The invention features a filter arrangement for filtering an input signal that includes a transmitter signal having a predetermined pulse shape at a receiving end to transmit the input signal, a decimation filter to decimate the input signal that includes a passband frequency range and a wide transition frequency range with an amplitude attenuation, and a matching filter to match the input signal to the pulse shape of the transmitter signal. Such filter arrangements also feature passband frequency ranges for decimation filters which are smaller than the ranges for matching filters.

Description

The invention relates to an arrangement having two digital filters for filtering an input signal derived from a transmitter signal with a predetermined pulse shape at the receiving end.

Such a digital filter combination is used for example in reception systems for DVB (digital video broadcast). In reception systems which have digital filter combinations, the analog reception signal is digitized by means of an analog/digital converter. Digital filters operate with samples rather than continuous values. The limited bandwidth of the digital filters means that disturbances arise, which are referred to as aliasing. In order that the effects of the aliasing error of the digital filters are kept; small, an analog anti-aliasing filter is connected upstream of the analog/digital converter.
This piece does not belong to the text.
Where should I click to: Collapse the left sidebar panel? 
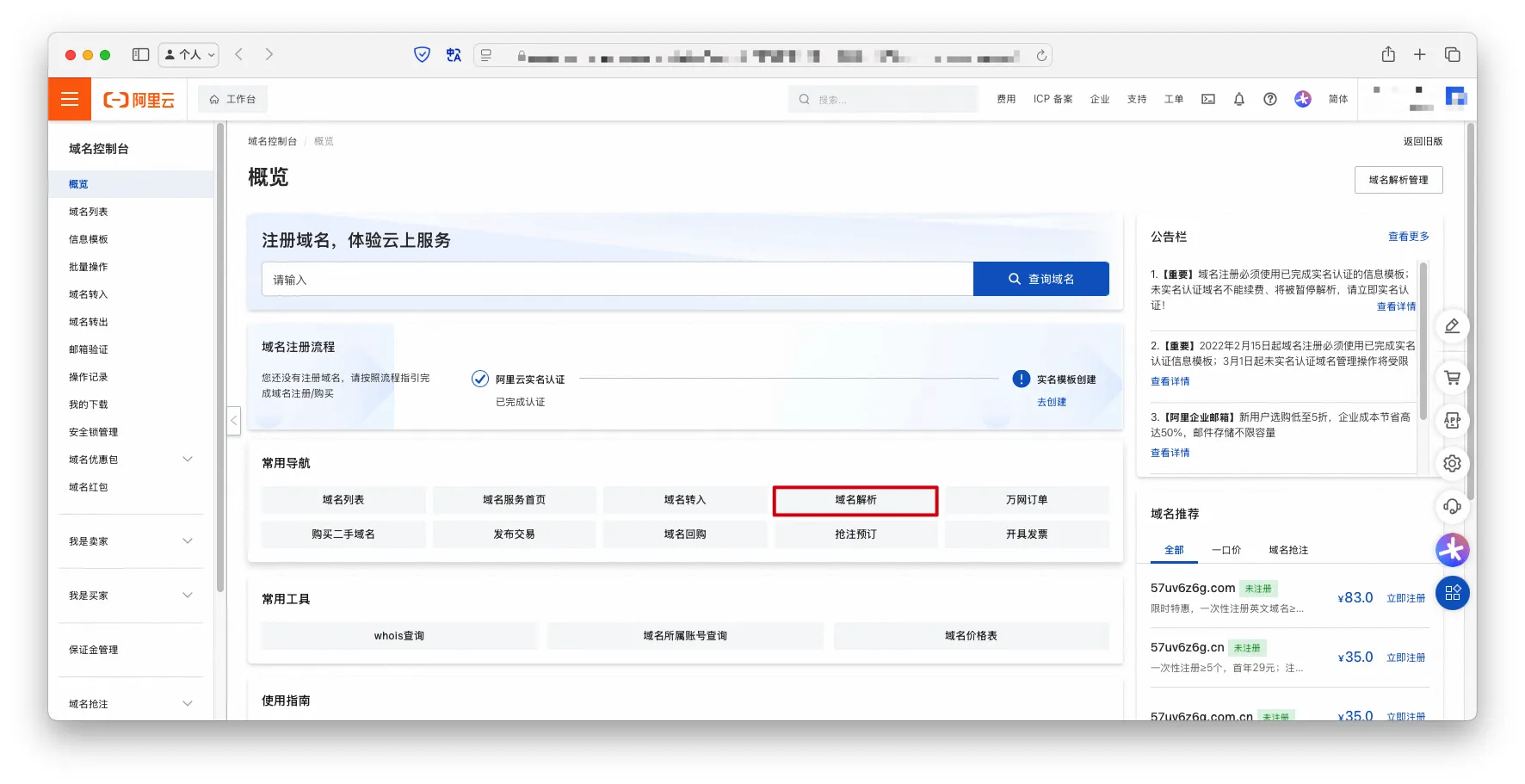233,421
The requirements made of the analog anti-aliasing filter are less stringent, the higher the frequency with which the analog/digital converter is clocked.

The digitized reception signal is processed by the digital filter combination. The latter performs a number of tasks:

1.) Owing to the oversampling of the analog reception signal with regard to the symbol frequency by the analog/digital converter, the filter combination must decimate the frequency of the digital reception signal to the symbol frequency. In this case, the decimation factor is generally a real number.
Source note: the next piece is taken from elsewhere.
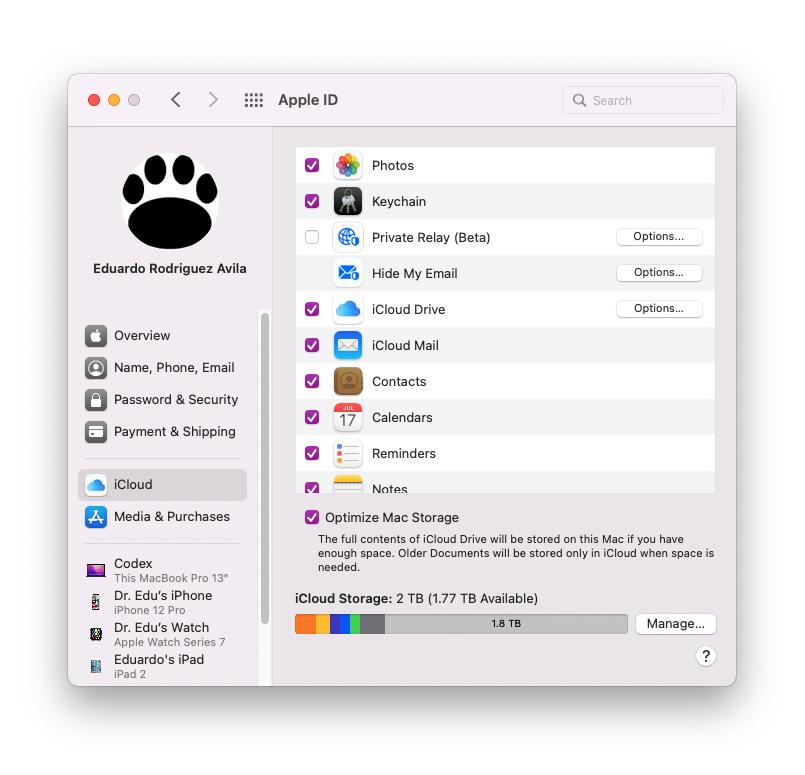Screen dimensions: 805x775
Task: Switch to Media & Purchases section
Action: 171,517
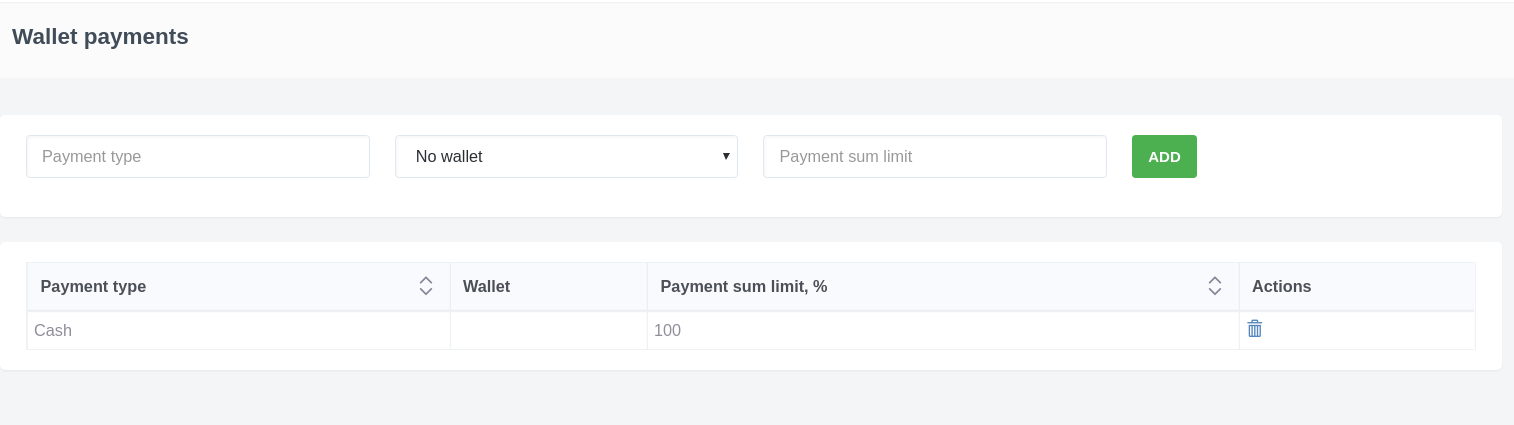Sort by Payment sum limit, % header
2.) The data clock signal implicitly contained in the analog reception signal must generally be recovered at the receiving end. For this clock recovery, it is necessary to calculate interpolation values between the given samples. Therefore, the filter combination must also be designed for interpolation.

3.) The filter combination must ensure optimum matching of the reception signal to the pulse shape of the signal of the transmitter. In: “Nachrichtenübertragung” [Information transmission] by K. D. Kammeyer, 2nd edition, Teubner, 1996, page 168, such a filter is referred to as a matched filter.
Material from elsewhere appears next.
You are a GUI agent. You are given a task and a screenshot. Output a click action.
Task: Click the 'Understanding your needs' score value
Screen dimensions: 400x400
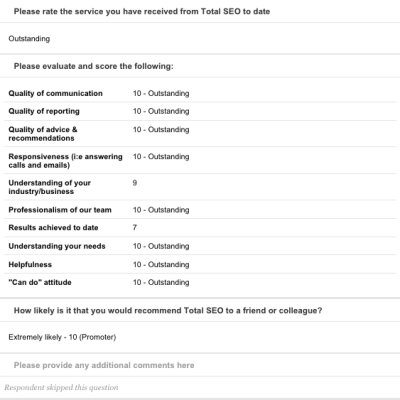pyautogui.click(x=161, y=246)
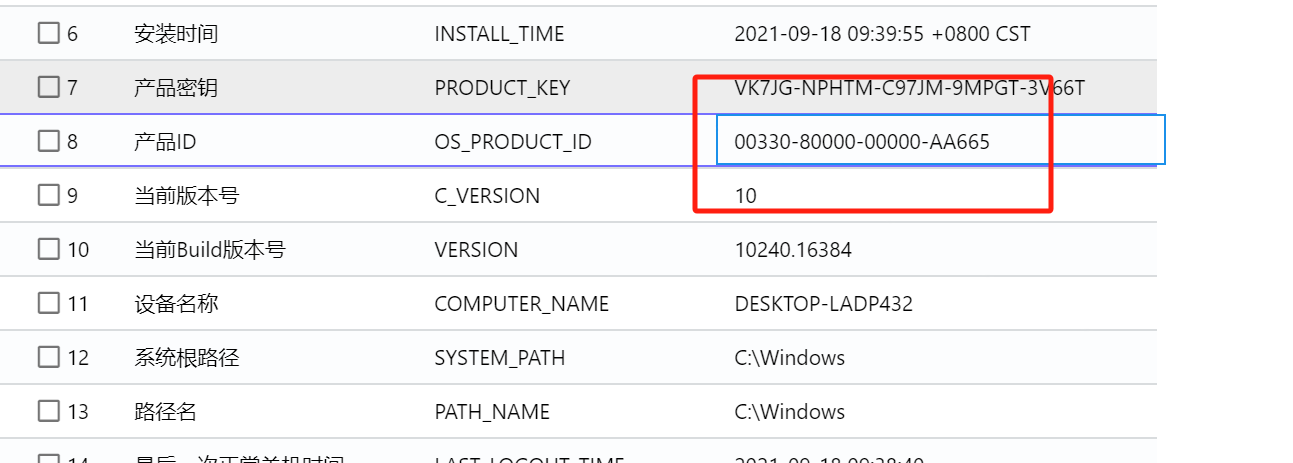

According to Crochiere: Multirate digital signal processing, Prentice-Hall, 1983, chapter 5.3, the least complex realization of a filter combination for decimation by a relatively large factor consists in splitting the filter combination into a plurality of subfilters. Ideally, each subfilter carries out a decimation by the factor 2, since the transition range then becomes maximal between passband and stop band. In the passband of a filter, the attenuation is 0 or approximately 0. In real filters, the stop band does not follow the passband abruptly. Rather, the transition range lies between the passband and the stop band, the attenuation increasing continuously in said transition range.

The multistage decimation method proposed by Crochiere can be found in present-day receiver designs. The first subfilter serves for the clock recovery and decimation of the digital reception signal. It is usually referred to as resampling filter. The second subfilter serves for matching to the pulse shape of the transmitter signal and further decimation and, as specified above, is referred to as matched filter.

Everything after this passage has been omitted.